Medical Communication and Behavioral Change
Nephrology practice is filled with difficult conversations about life-altering decisions, such as starting dialysis, choosing a modality, or transitioning to palliative care. Digital tools can be developed to enhance this shared decision-making process by allowing continuous access to complementary and simplified information about procedures and complex diagnoses, an element that is often lacking [38].
Digital tools also play a role in personalized, behavior-change-directed interventions. For patients on dialysis who require significant lifestyle, dietary, and activity changes, "nudges" in the form of customized reminders can encourage positive behaviors that reduce complications and improve quality of life. Digital platforms are effective in implementing these strategies and have been shown to improve physical activity and nutrition in maintenance hemodialysis [39]. However, it is essential to continuously evaluate the efficacy of these nudges, allowing for the integration of impactful interventions into clinical practice while discarding those that are ineffective and may contribute to alert fatigue.
Clinical Audits
Clinical audits are an essential part of quality review and continuous improvement in healthcare systems; however, the significant time, resources, and effort required often hamper their implementation [40]. Digital tools can assist by automating the audit process, increasing the coverage of audited cases from a small sample to nearly 100% of all events, and enabling teams to identify and address deficits in training or knowledge promptly. In nephrology, a similar approach can be employed to develop a live dashboard of key indicators, such as infection and hospitalization rates, thereby facilitating early detection of problems and interventions.
Sustainability
Nephrology imposes a significant environmental burden, especially from resource-intensive therapies like hemodialysis, which consumes large quantities of water and energy while generating considerable plastic waste [41]. Digital health technologies offer a promising pathway towards "green nephrology." For instance, employing smart sensors in dialysis units allows real-time monitoring of resource consumption. Such data can be used to test and evaluate interventions, such as optimizing water purification cycles, implementing energy-saving protocols for equipment, or improving waste segregation, to reduce the environmental footprint.
Conclusions
Before the full potential of complex algorithms of AI can be realized in medicine, we must first address the incomplete digital transformation of our daily clinical practice. The solution lies not solely in technology, but in a human-centered approach built on service design, co-creation with clinicians and patients, and the development of interoperable and structured data ecosystems.
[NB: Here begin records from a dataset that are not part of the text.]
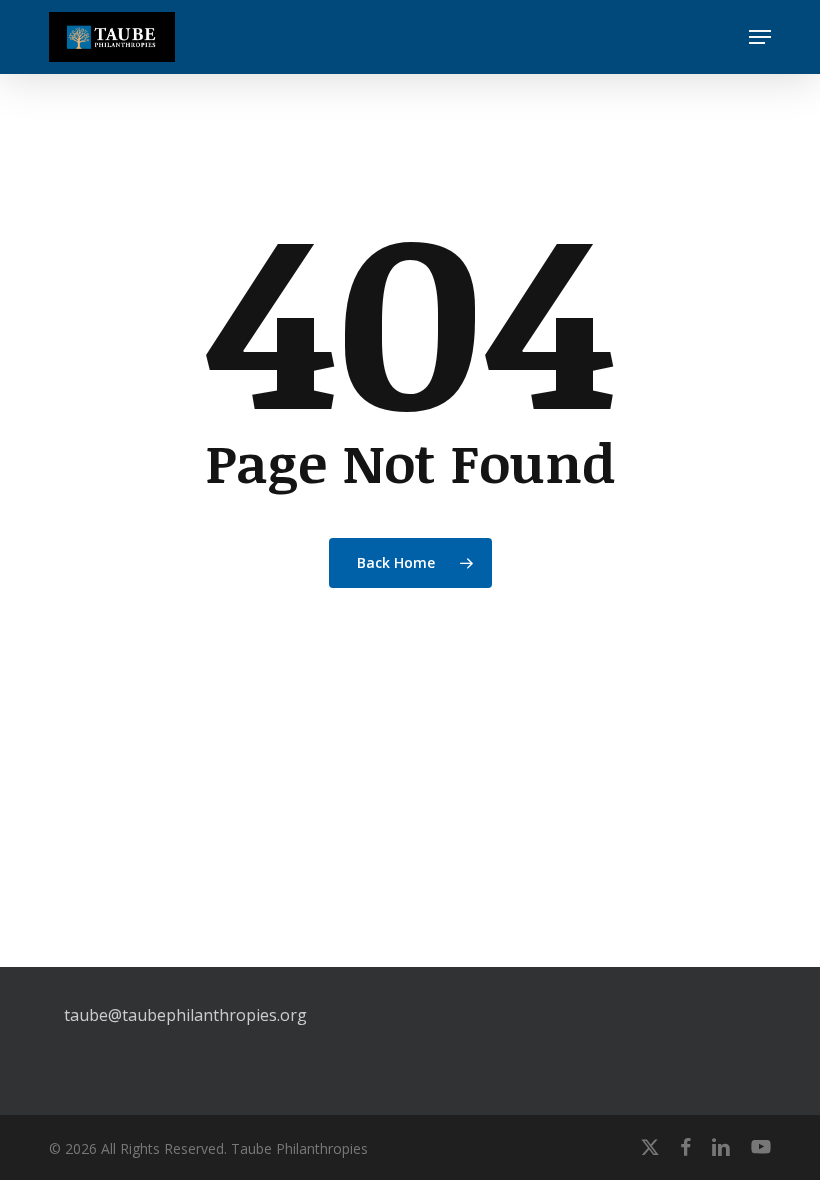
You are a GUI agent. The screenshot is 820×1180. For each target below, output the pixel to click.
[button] (760, 37)
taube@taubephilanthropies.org (185, 1015)
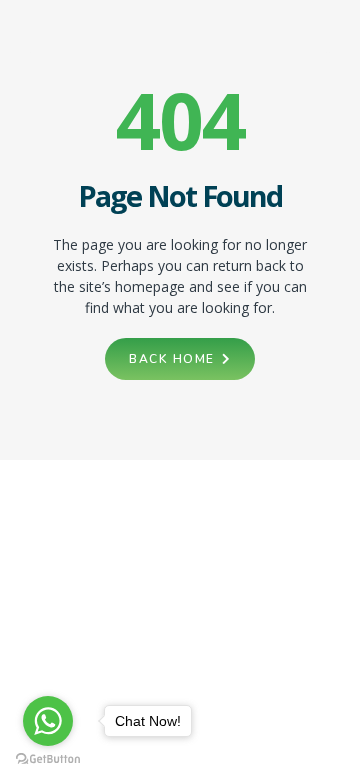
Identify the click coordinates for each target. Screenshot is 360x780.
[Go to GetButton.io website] (48, 759)
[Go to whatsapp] (48, 721)
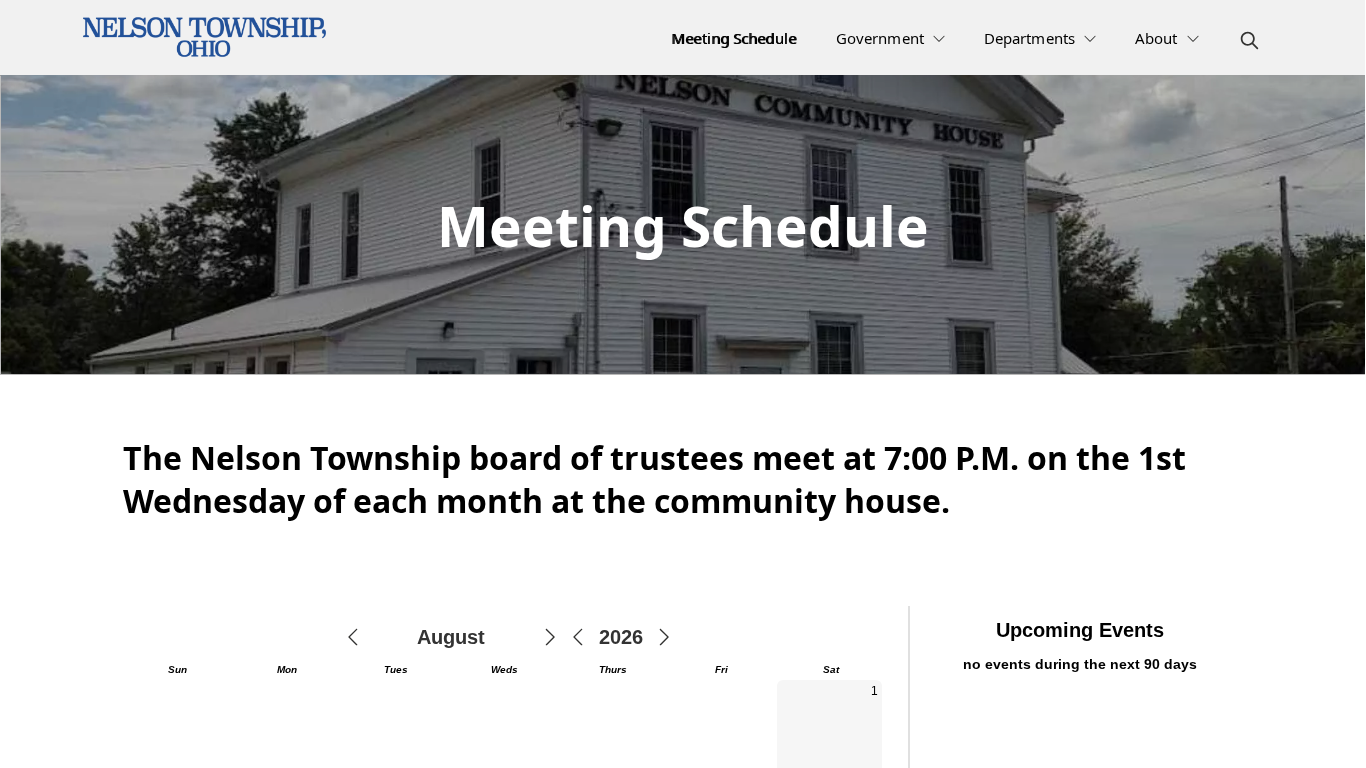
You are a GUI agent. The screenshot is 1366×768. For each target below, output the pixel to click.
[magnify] (1249, 40)
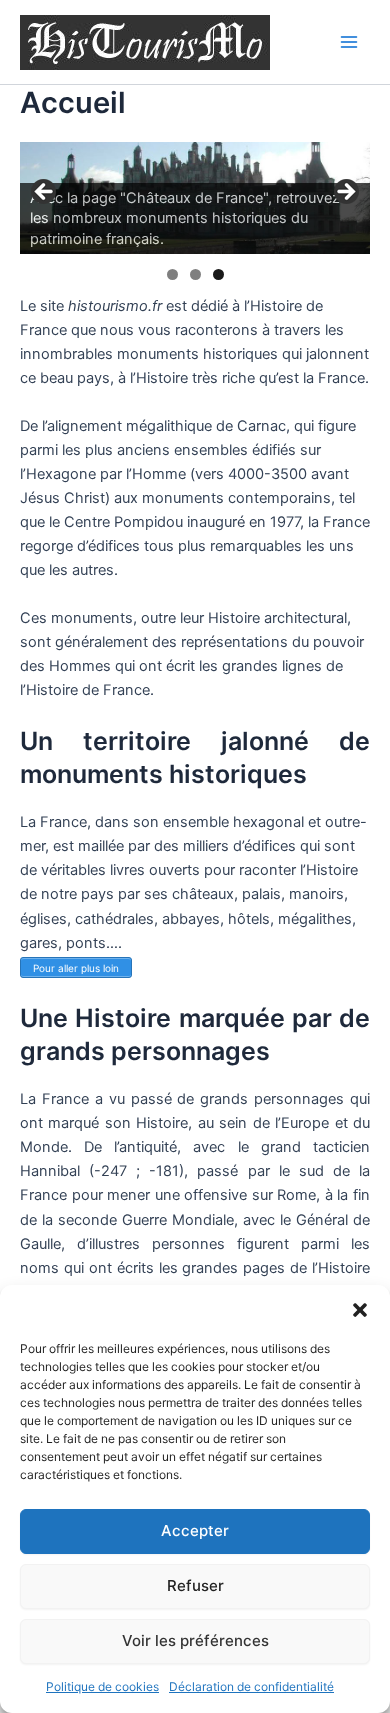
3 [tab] (218, 274)
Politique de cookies (102, 1686)
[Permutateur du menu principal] (349, 42)
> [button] (345, 193)
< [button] (45, 193)
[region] (195, 198)
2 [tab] (195, 274)
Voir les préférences (195, 1640)
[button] (360, 1310)
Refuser (195, 1585)
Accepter (195, 1530)
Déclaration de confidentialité (251, 1686)
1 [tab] (172, 274)
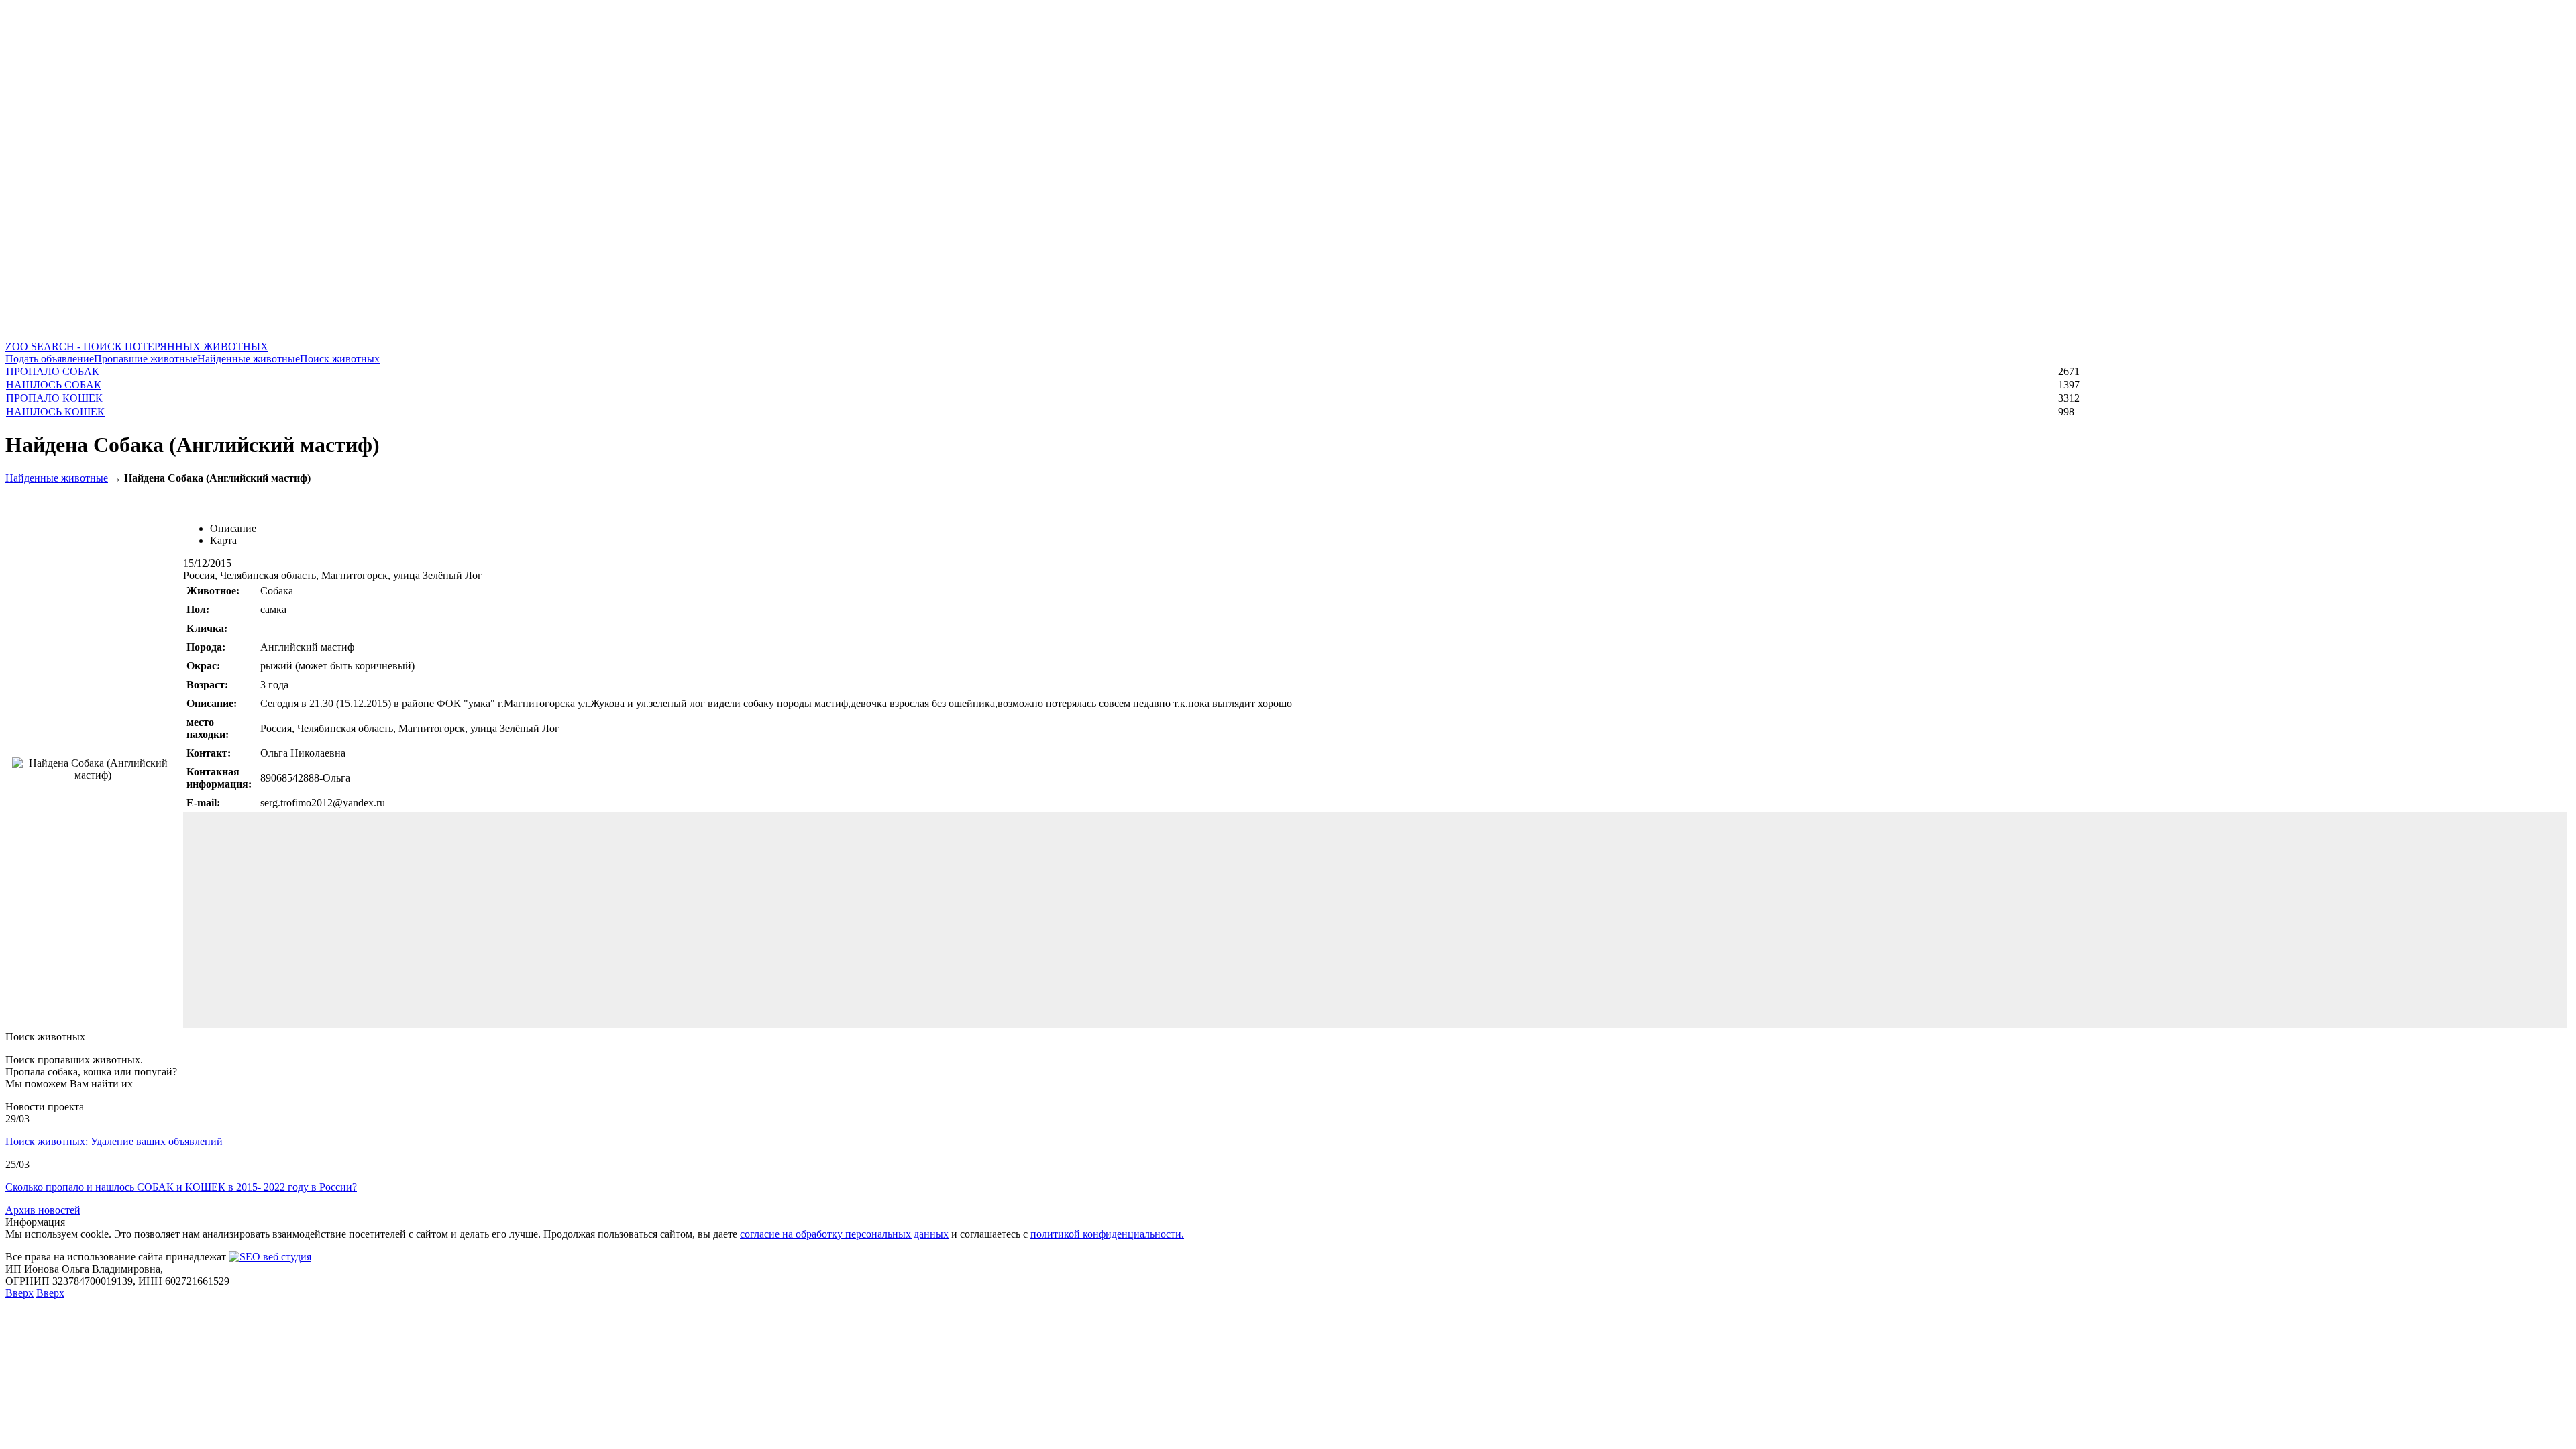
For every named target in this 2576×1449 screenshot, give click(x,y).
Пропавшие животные (145, 358)
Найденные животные (248, 358)
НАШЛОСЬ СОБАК (53, 384)
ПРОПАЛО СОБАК (52, 371)
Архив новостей (42, 1210)
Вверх (19, 1293)
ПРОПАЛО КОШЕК (54, 398)
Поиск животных (340, 358)
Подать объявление (49, 358)
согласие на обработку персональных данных (844, 1234)
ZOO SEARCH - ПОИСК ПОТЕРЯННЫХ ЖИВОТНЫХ (136, 346)
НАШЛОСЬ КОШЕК (55, 411)
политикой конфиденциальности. (1107, 1234)
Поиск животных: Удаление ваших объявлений (114, 1141)
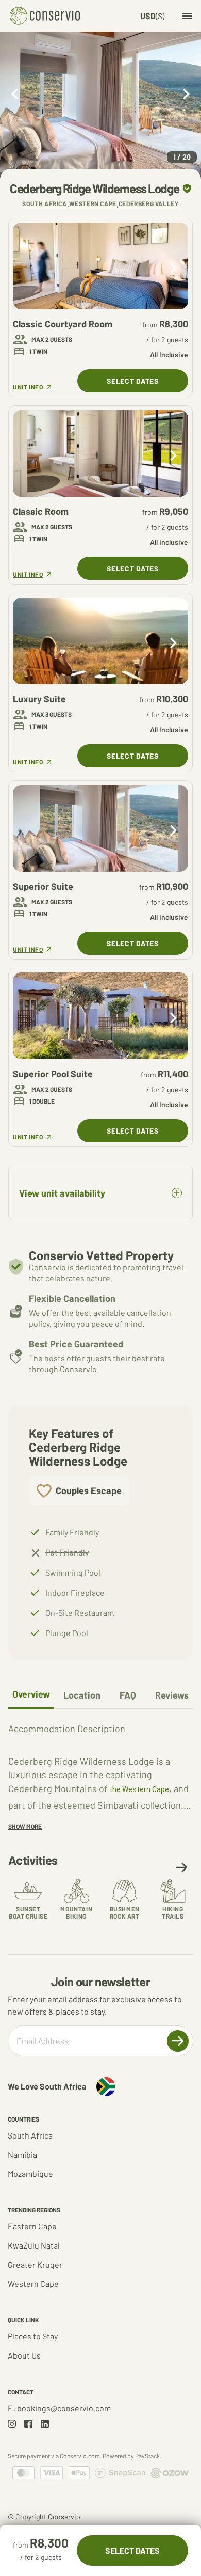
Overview (31, 1694)
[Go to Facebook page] (28, 2423)
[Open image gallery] (100, 105)
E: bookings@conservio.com (59, 2408)
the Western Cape (139, 1789)
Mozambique (30, 2173)
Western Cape (33, 2283)
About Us (24, 2355)
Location (81, 1695)
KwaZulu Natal (34, 2245)
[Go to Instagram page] (12, 2423)
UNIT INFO (30, 387)
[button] (181, 1867)
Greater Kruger (35, 2264)
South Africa (30, 2135)
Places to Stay (33, 2336)
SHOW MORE (25, 1826)
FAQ (128, 1695)
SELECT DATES (132, 380)
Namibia (22, 2154)
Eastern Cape (32, 2226)
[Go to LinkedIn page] (45, 2423)
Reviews (172, 1695)
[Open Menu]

In this review, we have demonstrated that nephrology, with its unique mix of managing chronic diseases, complex home therapies, transplantation, and rare diseases, could function as an ideal living lab to lead these changes. By focusing on developing tools that address immediate issues such as bureaucratic burdens and fragmented data, we not only enhance patient care and clinician workflows but also lay a solid digital foundation for the AI revolution in healthcare to be established safely and effectively.